1月の月も半分が欠け、昨日がようやく仕事はじまりとなった。

年神様を迎えるにあたり、今年は例年よりも時間を要したためである。


改めて、明けましておめでとう。

年末年始と文章を書くのを怠っていたが、その間に考えていたことを纏め、年頭の挨拶としたい。


まずは、『明けましておめでとう』について。

この挨拶は人間に向けてではなく、年神様に向けて行われる。

だから、宇宙空間を太陽との関係において相対的に一周した人間は等しく明けましておめでとう、となる。

さて、年神は来訪神の一種とされているが、そもそも神様とは何であろうか。

『神様』という単語を検索すると「人知を越えて、人類に禍福を降す存在」と書かれている。

つまりは、禍福など人に影響を与えない存在は、神様ではない、ということである。

年神様によって今年がちゃんと始まった場合は、あなたには年神様が訪れ、今年がまだちゃんと始まっていない場合は、あなたにはまだ年神様が訪れていない、ということである。

では神様はどこにいるのであろうか。

それは本来、どこにでもある。

「人智を越えた存在」というのは、あなたのことでもある。

人類の先祖である猿人は約700万年前に誕生し、その系譜をたどっていけば、あなたの肉体が今そこにある理由は神様がいなくても証明できる。

だが、あなたという存在が今そこにいる理由は、人智を越えて存在し、そして、あなたという存在に最も影響する。

起きる事象は他の誰かによってもたらされることもあるが、人は誰かによってではなく、自らの禍福は自ら決定する。

だから、人はみな神様であるともいえる。


話は変わるが、年末に読んでいた書物に『労働とは贈与である』という記述があった。

この考えに、私はひどく共感を覚えた。

贈与的でない行為はたとえそれが富を生んでも労働ではなく、その行為が贈与的であればそれは労働となる。

贈与はまた贈与を生み循環する。それがあるべき労働の形であると私は考えている。


さて、今年のテーマは『環』である。

環とは端的にいうと、構造を持った円のことである。

万物は『環』の中にある。

我々哺乳類は酸素を吸い、ミトコンドリアの力を借りて体に必要なエネルギーを作り、不要となった二酸化炭素を吐く。

その二酸化炭素を昼間の植物が吸収し、太陽の光と炭素を蓄え、不要となった酸素を放出する。

宇宙全体にも環がある。

実施課題 ->
**1.** 抜粋文にある一文「この挨拶は人間に向けてではなく、年神様に向けて行われる。」を英語に訳すこと。
**2.** 抜粋文から「さて、年神は来訪神の一種とされているが、そもそも神様とは何であろうか。」から「ていない、ということである。」までを一字も変えずに抜き出すこと。
以下の項目は抜粋文とは別の資料である。

保存された項目:
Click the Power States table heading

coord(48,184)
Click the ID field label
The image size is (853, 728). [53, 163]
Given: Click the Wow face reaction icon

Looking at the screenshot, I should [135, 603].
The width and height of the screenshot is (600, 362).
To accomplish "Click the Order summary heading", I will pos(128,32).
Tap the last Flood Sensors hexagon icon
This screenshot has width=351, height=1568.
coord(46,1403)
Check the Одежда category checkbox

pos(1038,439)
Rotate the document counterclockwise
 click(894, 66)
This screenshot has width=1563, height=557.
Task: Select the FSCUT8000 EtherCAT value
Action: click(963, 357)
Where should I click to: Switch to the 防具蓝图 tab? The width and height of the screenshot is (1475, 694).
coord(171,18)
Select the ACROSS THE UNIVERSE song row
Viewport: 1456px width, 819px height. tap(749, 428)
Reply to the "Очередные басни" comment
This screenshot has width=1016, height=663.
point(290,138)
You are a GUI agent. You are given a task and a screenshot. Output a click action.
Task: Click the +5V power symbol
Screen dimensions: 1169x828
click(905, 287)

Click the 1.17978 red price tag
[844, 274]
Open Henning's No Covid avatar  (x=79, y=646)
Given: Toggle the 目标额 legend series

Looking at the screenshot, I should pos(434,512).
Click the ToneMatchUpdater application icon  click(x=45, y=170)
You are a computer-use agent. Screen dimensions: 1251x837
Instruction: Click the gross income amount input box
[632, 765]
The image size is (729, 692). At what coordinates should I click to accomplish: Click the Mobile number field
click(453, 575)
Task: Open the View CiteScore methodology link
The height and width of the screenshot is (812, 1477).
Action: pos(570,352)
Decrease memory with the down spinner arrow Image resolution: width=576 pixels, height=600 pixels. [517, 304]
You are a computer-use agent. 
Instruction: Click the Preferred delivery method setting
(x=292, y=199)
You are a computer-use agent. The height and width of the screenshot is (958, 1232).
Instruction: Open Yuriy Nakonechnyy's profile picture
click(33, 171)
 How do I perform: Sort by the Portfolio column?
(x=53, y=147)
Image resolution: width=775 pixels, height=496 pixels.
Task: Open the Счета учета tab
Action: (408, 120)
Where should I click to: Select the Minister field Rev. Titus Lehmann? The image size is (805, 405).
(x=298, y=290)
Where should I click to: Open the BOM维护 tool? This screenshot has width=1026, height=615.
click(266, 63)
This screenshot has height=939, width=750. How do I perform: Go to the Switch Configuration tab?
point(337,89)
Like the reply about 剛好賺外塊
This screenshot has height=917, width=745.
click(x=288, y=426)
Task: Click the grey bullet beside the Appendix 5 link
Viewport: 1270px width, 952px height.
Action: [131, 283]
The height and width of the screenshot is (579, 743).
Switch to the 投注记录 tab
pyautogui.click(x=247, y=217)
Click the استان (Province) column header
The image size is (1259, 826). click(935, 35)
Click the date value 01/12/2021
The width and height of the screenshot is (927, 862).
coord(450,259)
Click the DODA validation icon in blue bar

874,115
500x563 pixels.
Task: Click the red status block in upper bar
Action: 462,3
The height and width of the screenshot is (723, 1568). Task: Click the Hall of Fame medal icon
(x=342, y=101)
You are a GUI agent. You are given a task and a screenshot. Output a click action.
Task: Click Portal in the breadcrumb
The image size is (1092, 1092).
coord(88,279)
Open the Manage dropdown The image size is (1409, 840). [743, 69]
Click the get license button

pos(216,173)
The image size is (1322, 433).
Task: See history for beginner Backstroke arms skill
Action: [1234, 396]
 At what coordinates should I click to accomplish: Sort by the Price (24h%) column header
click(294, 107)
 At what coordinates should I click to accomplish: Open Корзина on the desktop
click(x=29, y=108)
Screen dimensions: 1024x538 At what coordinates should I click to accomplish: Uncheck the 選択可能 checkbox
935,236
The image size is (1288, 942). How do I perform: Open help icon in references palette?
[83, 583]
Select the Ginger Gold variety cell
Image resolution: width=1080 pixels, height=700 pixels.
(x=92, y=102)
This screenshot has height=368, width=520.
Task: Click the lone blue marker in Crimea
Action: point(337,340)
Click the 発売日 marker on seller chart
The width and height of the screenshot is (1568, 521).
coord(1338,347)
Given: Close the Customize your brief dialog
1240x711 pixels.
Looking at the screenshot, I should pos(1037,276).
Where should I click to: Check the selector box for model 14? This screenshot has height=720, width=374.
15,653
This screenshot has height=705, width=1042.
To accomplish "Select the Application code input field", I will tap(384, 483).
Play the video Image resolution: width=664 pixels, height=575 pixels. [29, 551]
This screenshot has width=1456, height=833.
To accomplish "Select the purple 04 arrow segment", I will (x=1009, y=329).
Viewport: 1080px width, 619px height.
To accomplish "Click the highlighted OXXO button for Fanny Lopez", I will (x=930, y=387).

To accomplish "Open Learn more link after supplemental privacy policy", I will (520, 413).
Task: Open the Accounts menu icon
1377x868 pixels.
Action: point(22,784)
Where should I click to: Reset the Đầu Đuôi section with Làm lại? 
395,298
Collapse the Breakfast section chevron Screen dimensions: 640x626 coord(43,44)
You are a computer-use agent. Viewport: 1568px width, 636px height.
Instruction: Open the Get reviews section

課題別の回答 ->
**1.** This greeting is made not to humans but to the New Year deity.

**2.**
さて、年神は来訪神の一種とされているが、そもそも神様とは何であろうか。

『神様』という単語を検索すると「人知を越えて、人類に禍福を降す存在」と書かれている。

つまりは、禍福など人に影響を与えない存在は、神様ではない、ということである。

年神様によって今年がちゃんと始まった場合は、あなたには年神様が訪れ、今年がまだちゃんと始まっていない場合は、あなたにはまだ年神様が訪れていない、ということである。